This repository contains materials for my Text Analysis with Python workshop for Temple University Libraries' Loretta C. Duckworth Scholars Studio (Fall 2020).
The workshop will introduce students to Jupyter Notebooks and Google Colab. We will overview the basics of Python for importing and wrangling text data, before turning to more advanced text mining algorithms, topic modeling and vector space modeling (also known as word embeddings).
Jupyter Notebooks offer a great way to learn to code and prototype programming applications. Created by Project Jupyter, Jupyter Notebooks are open-source, interactive, and web-based, allowing you to easily create, document, and share code and visualizations for many programming languages.
There are a variety of softwares that support the use of Jupyter Notebooks, including integrated development environments like Anaconda. Because the installation of programming libraries and the set up of a coding environment can be time-consuming and difficult when dealing with different user set-ups and operating systems, for this workshop, we'll be using Google Colab.
Google Colab is a cloud-based, run-time environment for coding in Jupyter Notebooks that takes advantage of Google's powerful computing resources. As long as you have a Google account, Google Colab can access the files on your Google Drive. It tends to work best with Google Chrome. Google Colab also offers useful features like searchable code recommendations to help you develop your scripts.
To see examples of Google colab notebooks and what they can do, check out Awesome Google Colab.

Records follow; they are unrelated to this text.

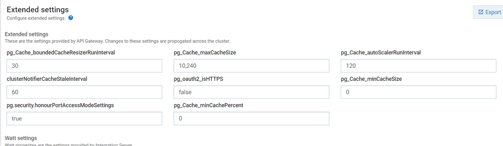Image resolution: width=503 pixels, height=146 pixels.
Task: Click the pg_Cache_minCacheSize label text
Action: [x=371, y=79]
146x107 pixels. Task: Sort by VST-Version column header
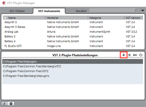[x=133, y=18]
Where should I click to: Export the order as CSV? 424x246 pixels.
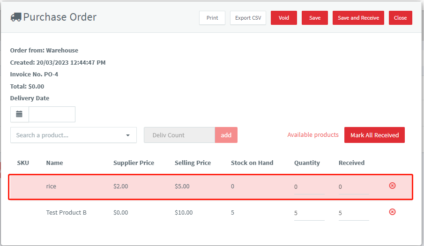pyautogui.click(x=248, y=18)
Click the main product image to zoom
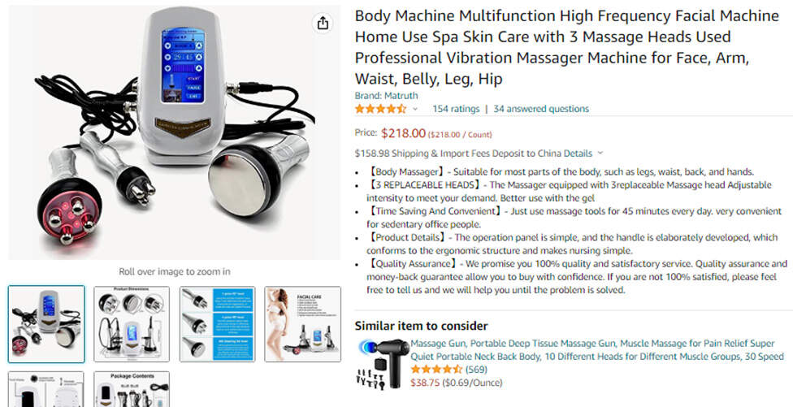The image size is (806, 407). click(174, 132)
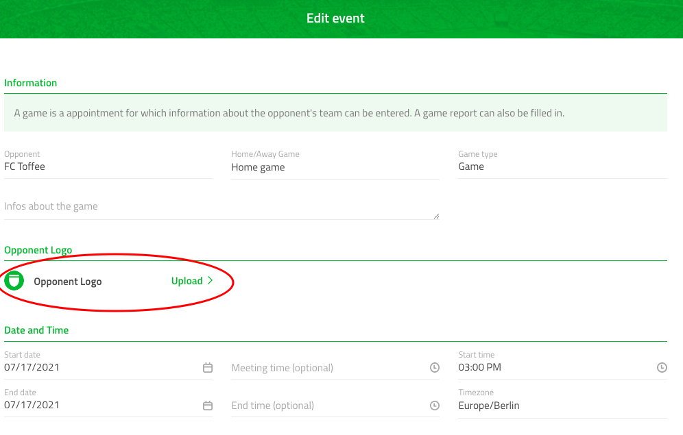Click the green shield Opponent Logo icon
This screenshot has width=683, height=435.
(x=14, y=281)
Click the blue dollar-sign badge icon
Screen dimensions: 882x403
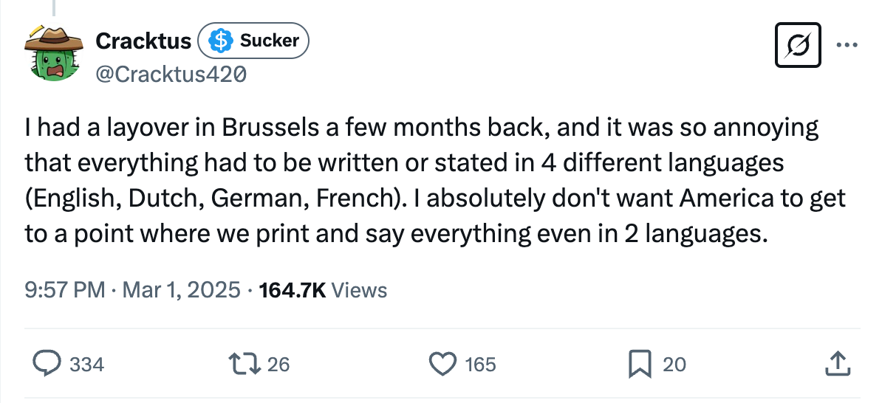coord(219,41)
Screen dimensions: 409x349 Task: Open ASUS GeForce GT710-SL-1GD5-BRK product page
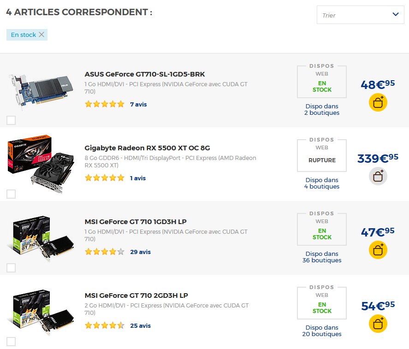coord(145,74)
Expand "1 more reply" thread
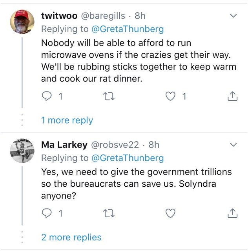 pyautogui.click(x=67, y=120)
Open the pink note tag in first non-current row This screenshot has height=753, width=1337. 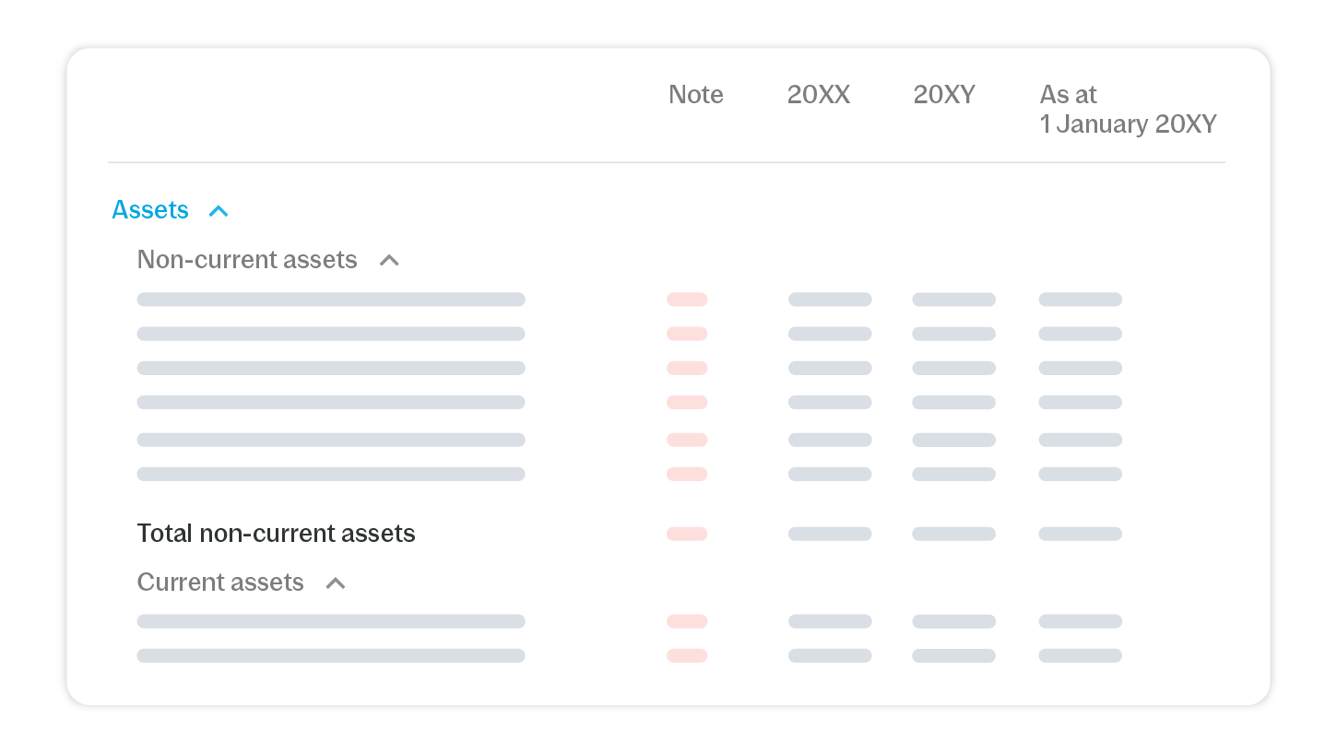click(x=687, y=300)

There are plenty of video tutorials on YouTube; I also recommend quick-tip guides like the ones available at Towards Data Science.
For a user-friendly tool to learn the basics of text mining, check out Voyant. There's also a book that guides you through using Voyant: check out the online version of Hermeneutica. Another cool web-based tool that walks you through cleaning your texts is Lexos.

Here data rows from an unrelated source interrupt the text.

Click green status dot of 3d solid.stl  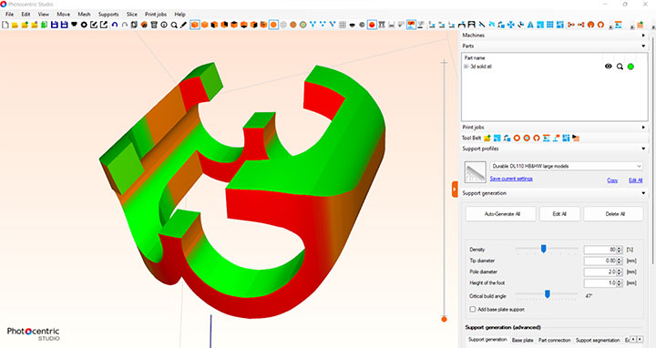click(630, 67)
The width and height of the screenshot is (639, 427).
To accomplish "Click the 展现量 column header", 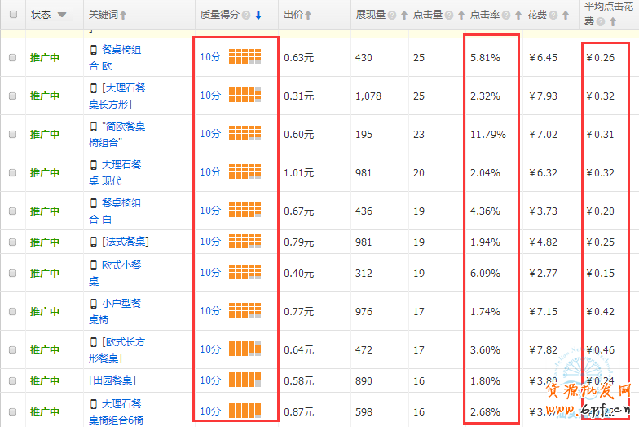I will (x=371, y=16).
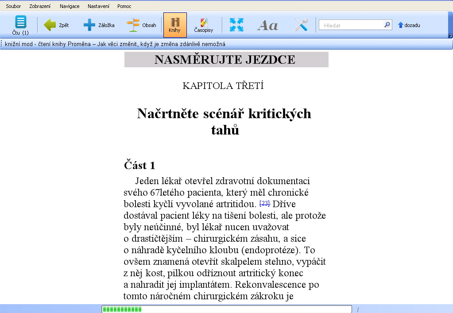This screenshot has width=453, height=313.
Task: Click into the Hledat search field
Action: [x=352, y=25]
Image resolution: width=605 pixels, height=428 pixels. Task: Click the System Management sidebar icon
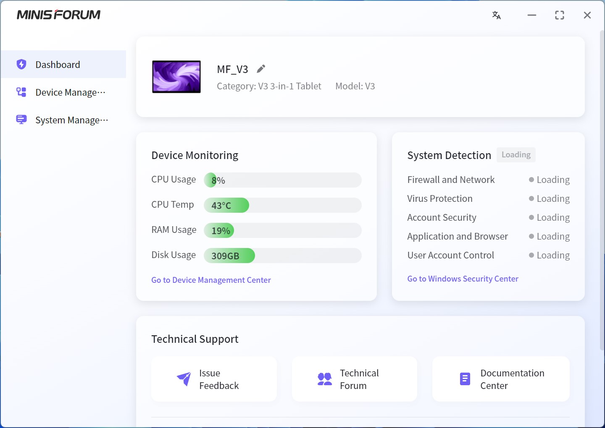[x=21, y=120]
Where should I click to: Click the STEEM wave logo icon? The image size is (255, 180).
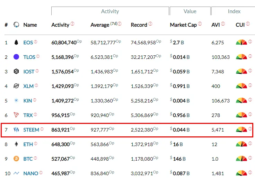(16, 130)
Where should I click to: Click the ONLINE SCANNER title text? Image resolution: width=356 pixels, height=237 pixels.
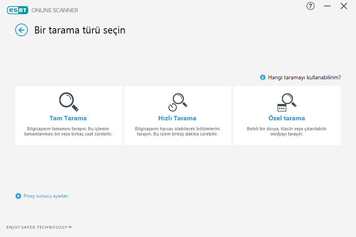55,10
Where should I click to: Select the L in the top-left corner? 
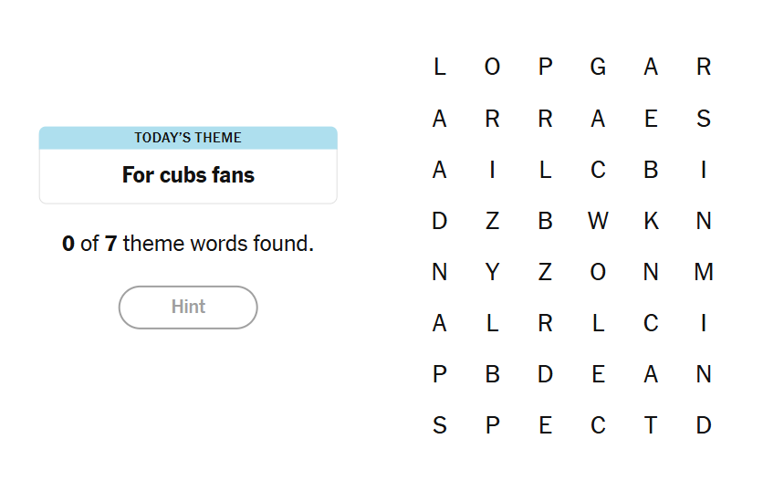[x=440, y=67]
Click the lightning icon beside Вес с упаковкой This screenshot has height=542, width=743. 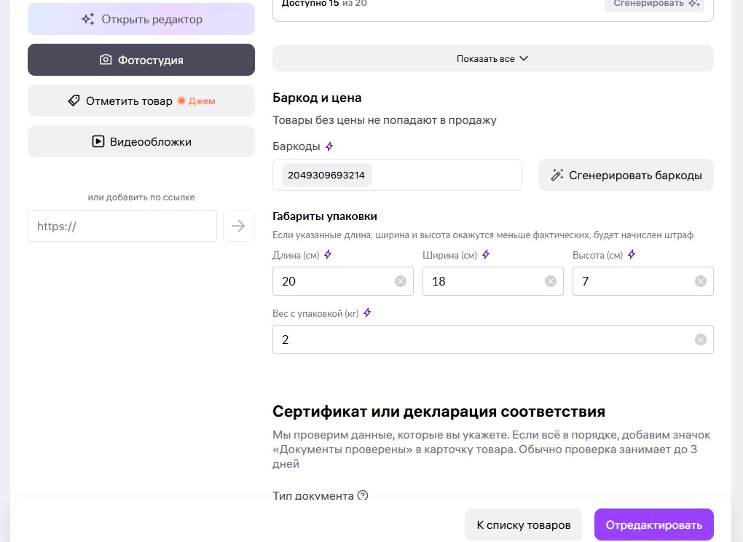(x=367, y=313)
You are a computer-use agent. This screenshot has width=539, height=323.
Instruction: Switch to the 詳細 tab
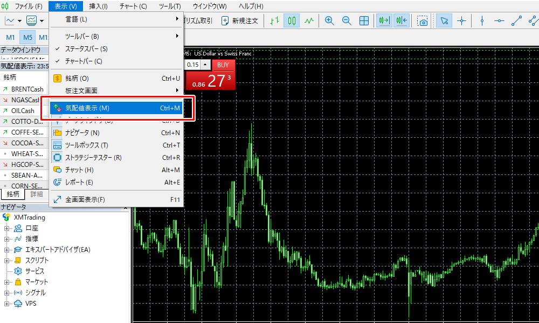click(37, 194)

In the Python programming language, only a few powerful libraries are necessary to achieve interesting results. The Natural Language Toolkit is a reliable library for text mining. The NLTK Book guides you through the basic operations and functions. A hands-on NLTK tutorial has also been created using Jupyter Notebooks.
In this workshop, we'll use a combination of in-built Python functions, NLTK, Textblob, Spacy, and Gensim to process and clean text data. We also use the Python library, re
- to learn more about regular expressions, visit https://regexr.com/ and try out the Regex Crossword.
Topic modeling is one of the most commonly used forms of computational text analysis, helping you identify commonly recurring words and topics as they are distributed across a series of documents. There are many ways to do topic modeling, including multiple different algorithms, a GUI-based tool by Scott Enderle, and a web-based tool by David Mimno.
For this workshop, we'll be using a topic modeling algorithm, Latent Dirichlet Allocation (LDA), through the Python library, Gensim. The Google Colab notebook I will upload to this repo will walk you through creating an interactive topic modeling visualization using pyLDAvis.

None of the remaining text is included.